XXVIII - Sem um coração que sente
Mike entrou em casa a gritar:
– Feito!!
Rob espreitou o átrio, enfiando a cabeça pela nesga criada entre a ombreira e a porta da sala que acabava de abrir.
– O que é que está feito?
– O meu trabalho de Desenho Gráfico! E tive um "A"!
– Parabéns, Mike – felicitou o feiticeiro com um dos seus raros sorrisos. – Hoje, o Brad também trouxe boas notícias para casa. Teve um "A mais" no seu projeto de química sobre a depuração da água da escola. O professor gostou muito do que ele fez e anunciou que irá enviar a proposta imediatamente para o conselho diretivo. As ideias do Brad serão aplicadas até ao verão do próximo ano. Ou seja, no final desde ano letivo.
– Excelente! E tu?
– Passei a todas as modalidades desportivas com grandes notas. Nunca tive menos do que "B".

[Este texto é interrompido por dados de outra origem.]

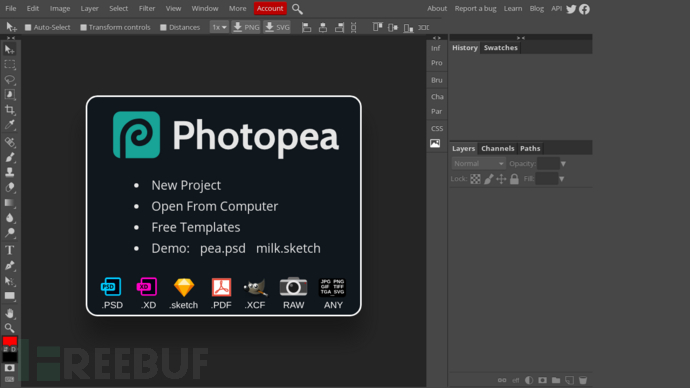Open the pea.psd demo link
Viewport: 690px width, 388px height.
pyautogui.click(x=223, y=248)
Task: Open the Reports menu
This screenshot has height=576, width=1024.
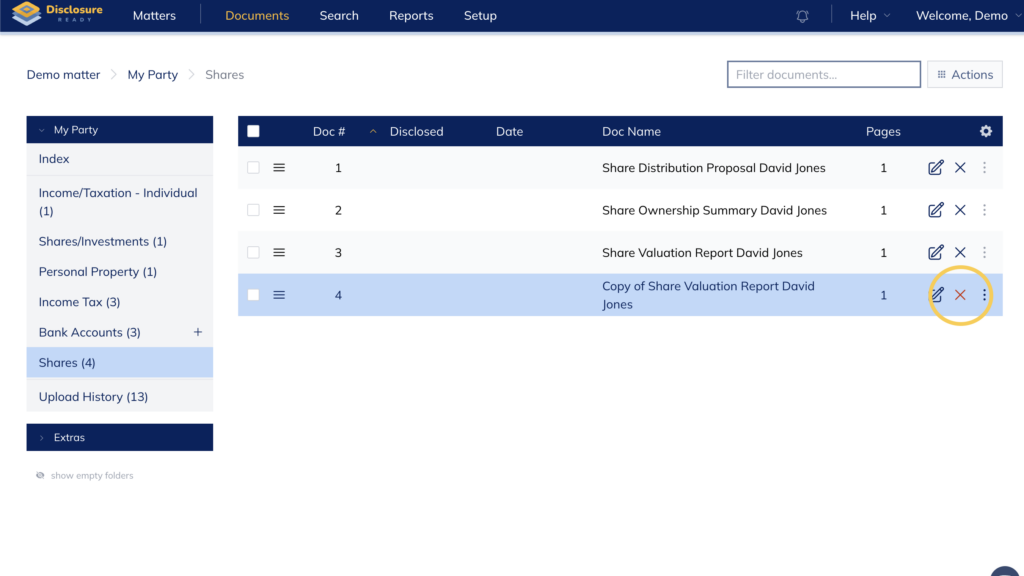Action: (411, 16)
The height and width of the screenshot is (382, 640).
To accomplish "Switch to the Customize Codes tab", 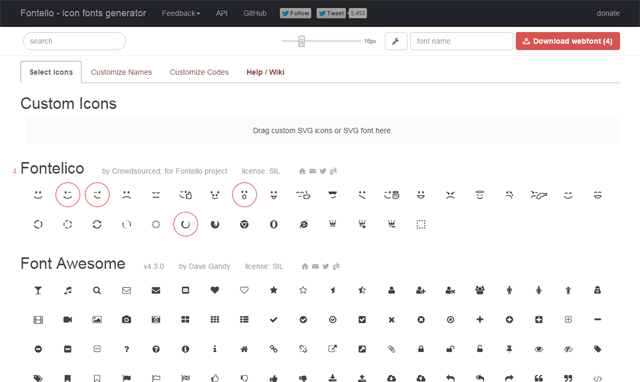I will [199, 72].
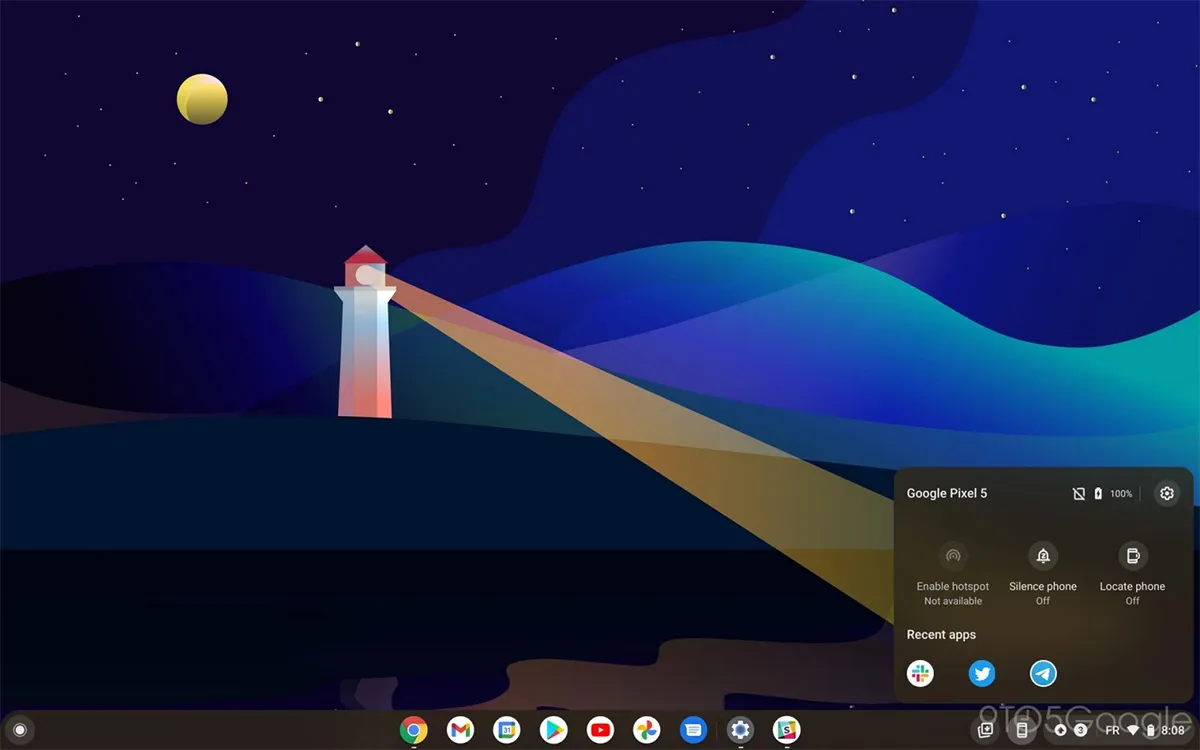Open Phone Hub settings gear
This screenshot has height=750, width=1200.
point(1166,493)
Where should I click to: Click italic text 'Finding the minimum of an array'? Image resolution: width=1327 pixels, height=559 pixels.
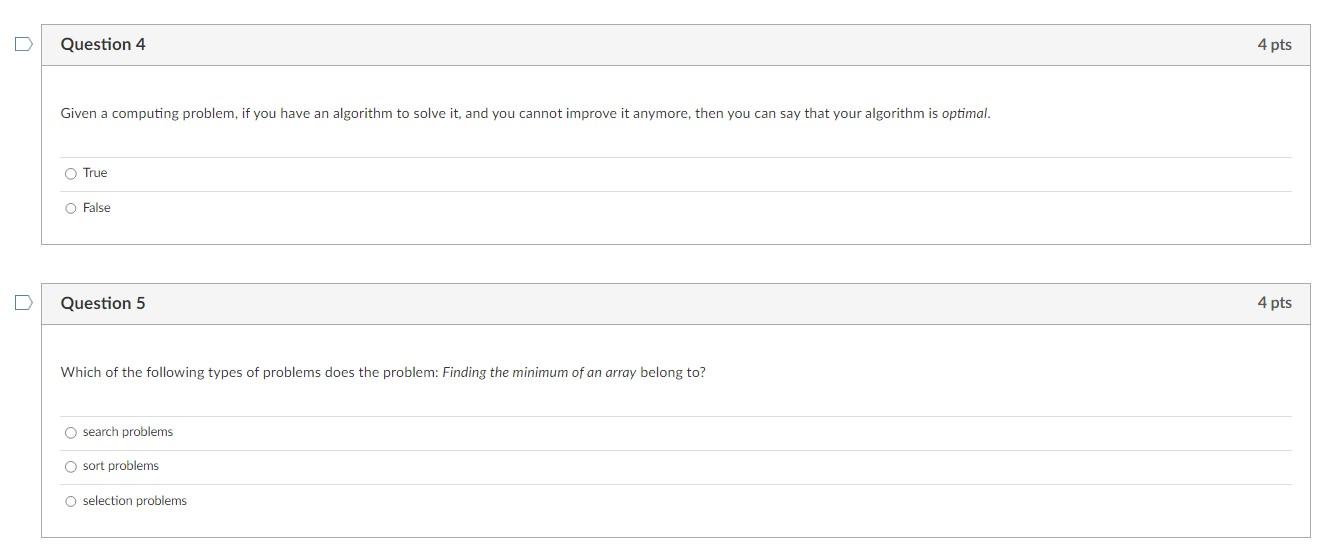click(539, 372)
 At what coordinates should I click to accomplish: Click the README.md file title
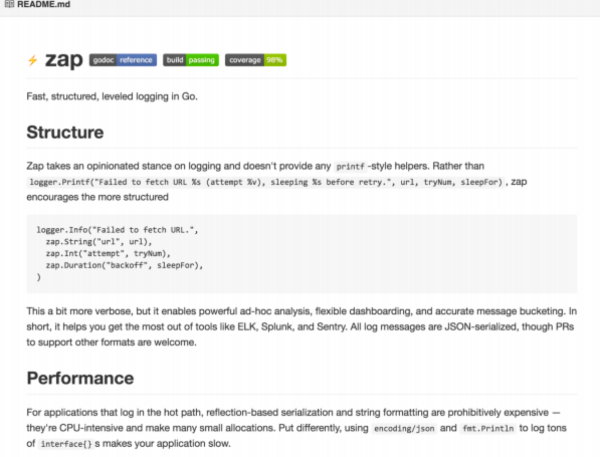[43, 6]
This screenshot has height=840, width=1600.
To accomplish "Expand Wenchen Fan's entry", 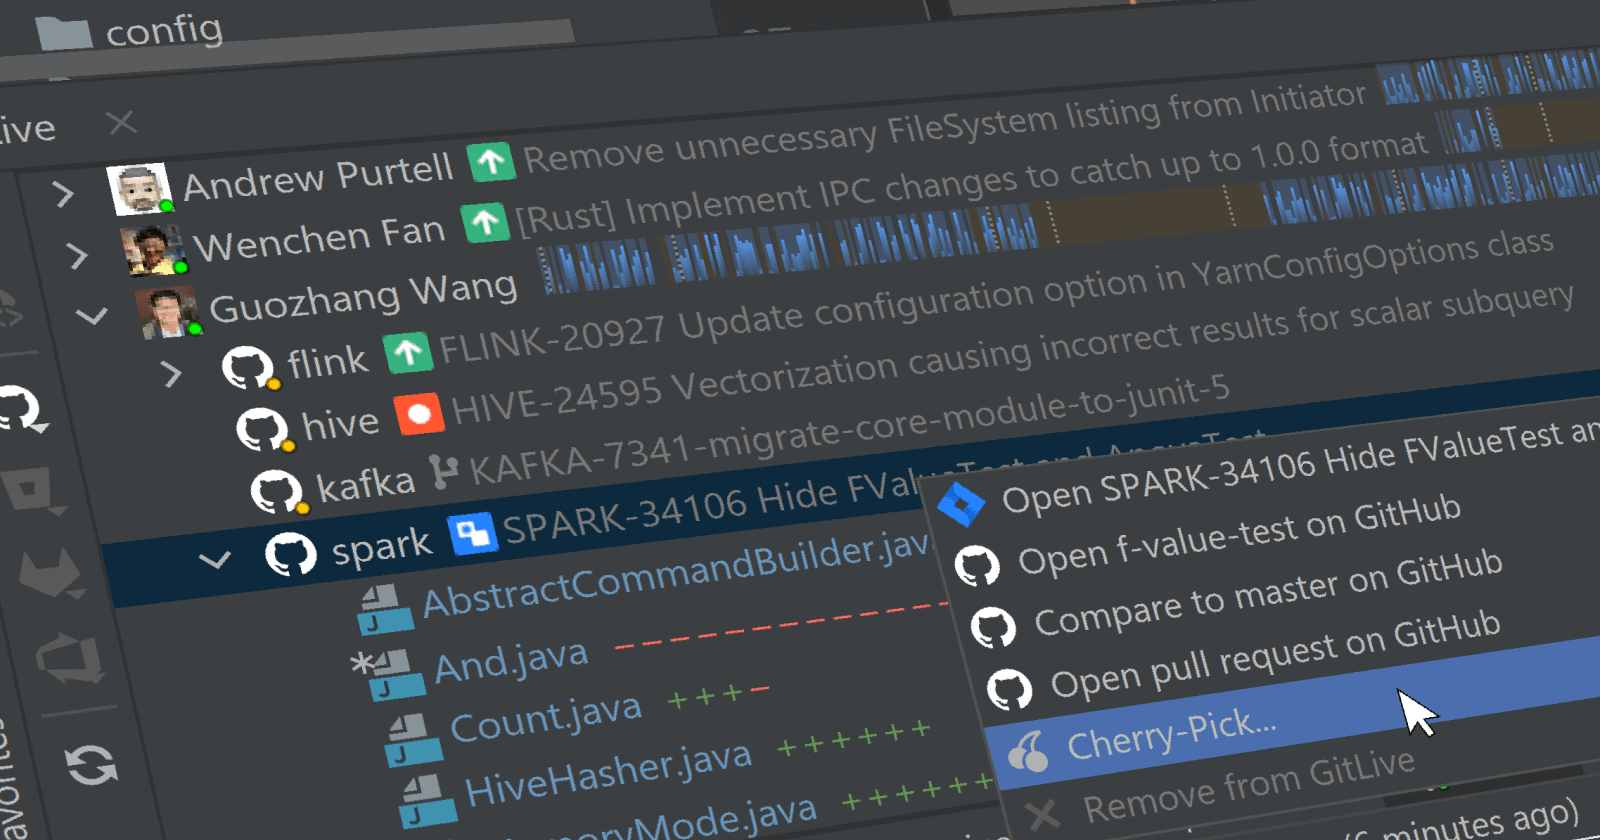I will [77, 256].
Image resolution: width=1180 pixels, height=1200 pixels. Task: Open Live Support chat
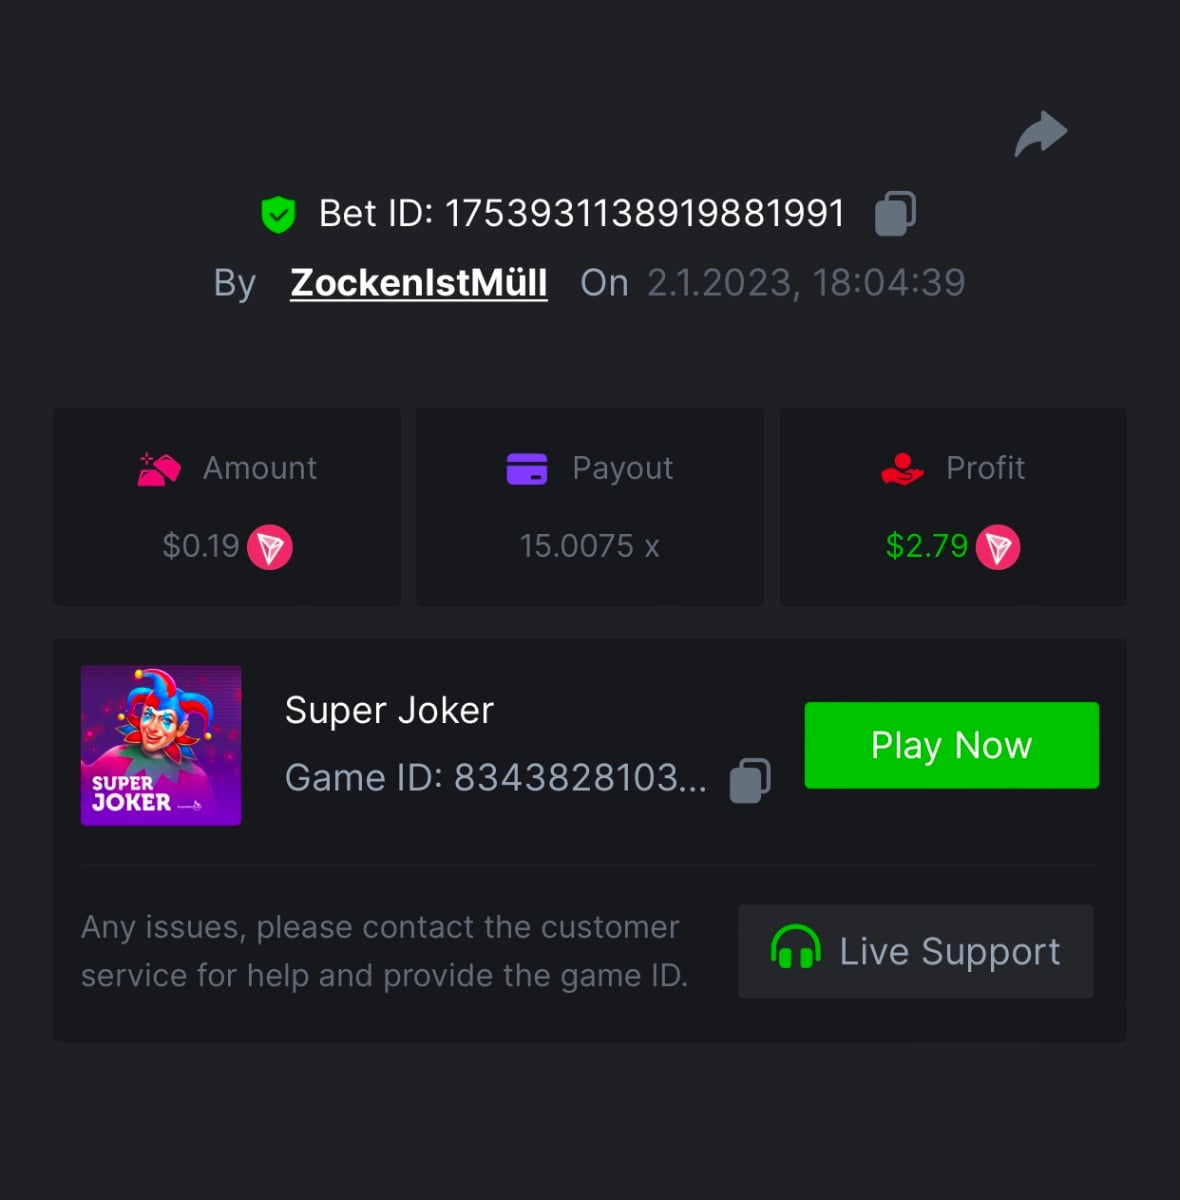click(915, 951)
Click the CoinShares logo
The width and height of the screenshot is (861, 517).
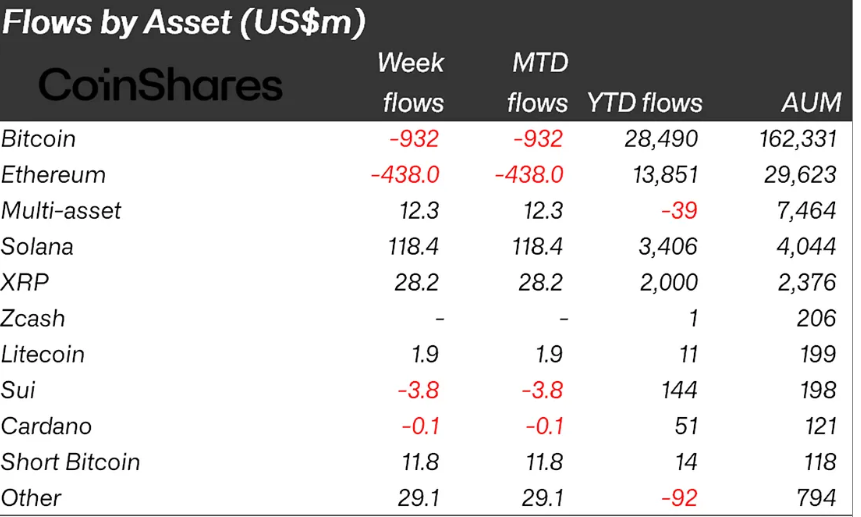160,84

– E esse "B"... foi a quê?
– Esgrima. A máscara distrai-me. Vejo mal com ela posta e erro algumas posições. Também descobri que não gosto de esgrima. Espadas, espetar alguém... Escolhi a disciplina por causa das espadas, mas sou muito desengonçado a usá-las. Pareço um pateta.
– Nunca tinhas praticado esgrima.
– Não, Mike. Nunca.
– Bem, um "B" não é mau.
– Não, não é.
– E o futebol? Com e sem nódoas negras?
– Um "A" com distinção e um lugar a titular na equipa. O treinador gosta muito de mim, dos meus dotes futebolísticos. Diz que se me aplicar mais poderei vir a jogar profissionalmente daqui a dois anos.
– Profissionalmente? – admirou-se Mike.
– Sim. Profissionalmente! – Rob repetiu a palavra com eloquência. – O treinador diz que há clubes que mandam olheiros às escolas secundárias e que costumam contratar jovens para jogar nas suas formações de juniores. Se forem mesmo bons, passam logo para a equipa principal e disputam o campeonato regional.
– E tu queres isso? – admirou-se. – No início do ano disseste que não gostavas dos gritos do treinador.
O feiticeiro acariciou o queixo, pensativo.
– Pois disse... Entretanto, mudei de ideias. Queria experimentar, um dia, fazer outra coisa para além de ser um estudante do secundário. Ser futebolista pareceu-me uma boa alternativa. Durante alguns anos, enquanto puder disfarçar os meus quinze anos, posso sê-lo. Jogar durante uma década, talvez. Depois simular uma lesão irrecuperável e acabar cedo a minha carreira. Abandonar os relvados em apoteose.
– Mas tu usas feitiços...
– Os verdadeiros craques são mágicos – contrapôs Rob com um sorriso.
Mike revirou os olhos.
– Não são mágicos como tu.
– Não uso feitiços quando jogo a sério. Descobri, aliás, que gosto bastante de jogar futebol sem recurso a truques. Dominar uma bola não é fácil. Exige muita concentração, uma coordenação especial entre o cérebro e os músculos. Força e precisão, em momentos diferentes. E também resistência, para aguentar correr durante noventa minutos... ou mais, se forem aqueles jogos decisivos que ainda têm tempo extra. Estou a revelar-me um interessado por futebol. Nunca pensei que me cativasse desta maneira.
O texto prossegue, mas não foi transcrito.